AI

Building AI Agents with Python: A Practical Guide

Harshit Rathod
#ai#python#langchain#agents

AI agents are programs that can reason, plan, and take actions autonomously. Unlike simple chatbots that just respond to prompts, agents can use tools, maintain memory, and execute multi-step workflows. In this guide, we’ll build one from scratch.

Abstract visualization of an AI neural network with glowing nodes and connections

“The best way to predict the future is to invent it.” — Alan Kay

What You’ll Learn

  1. What AI agents are and how they differ from chatbots
  2. Setting up LangChain with OpenAI
  3. Building a tool-using agent
  4. Adding memory and context
  5. Deployment considerations

Prerequisites

Before we start, make sure you have:

ToolVersionPurpose
Python3.11+Runtime
LangChain0.1.xAgent framework
OpenAI SDK1.xLLM provider
FastAPI0.100+API serving
Redis7.xMemory store

Setting Up the Project

First, create a new project and install dependencies:

mkdir ai-agent && cd ai-agent
python -m venv .venv
source .venv/bin/activate
pip install langchain openai fastapi uvicorn redis

Create the project structure:

ai-agent/
├── agent/
│   ├── __init__.py
│   ├── core.py          # Agent logic
│   ├── tools.py         # Custom tools
│   └── memory.py        # Memory management
├── api/
│   └── server.py        # FastAPI endpoints
├── tests/
│   └── test_agent.py
├── .env
└── requirements.txt

Building the Agent Core

Here’s the heart of our agent — the core module that ties together the LLM, tools, and memory:

from langchain.agents import AgentExecutor, create_openai_tools_agent
from langchain_openai import ChatOpenAI
from langchain.prompts import ChatPromptTemplate, MessagesPlaceholder
from langchain.memory import ConversationBufferWindowMemory

class AIAgent:
    """An autonomous AI agent with tool use and memory."""

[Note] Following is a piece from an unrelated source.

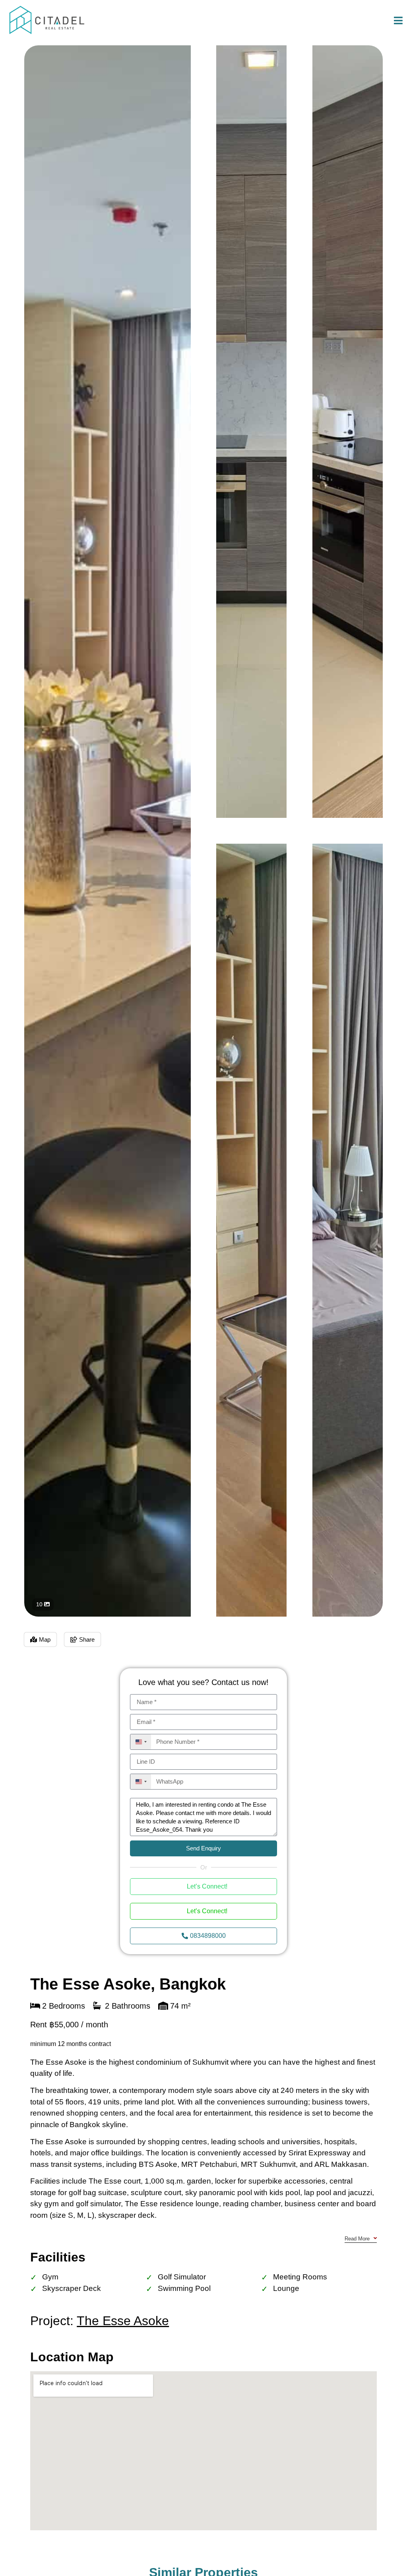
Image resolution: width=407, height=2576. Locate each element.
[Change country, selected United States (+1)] (140, 1741)
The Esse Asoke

    def __init__(self, model: str = "gpt-4", temperature: float = 0.1):
        self.llm = ChatOpenAI(model=model, temperature=temperature)
        self.memory = ConversationBufferWindowMemory(
            memory_key="chat_history",
            return_messages=True,
            k=10  # Keep last 10 exchanges
        )
        self.tools = self._load_tools()
        self.agent = self._build_agent()

    def _load_tools(self) -> list:
        """Load all available tools for the agent."""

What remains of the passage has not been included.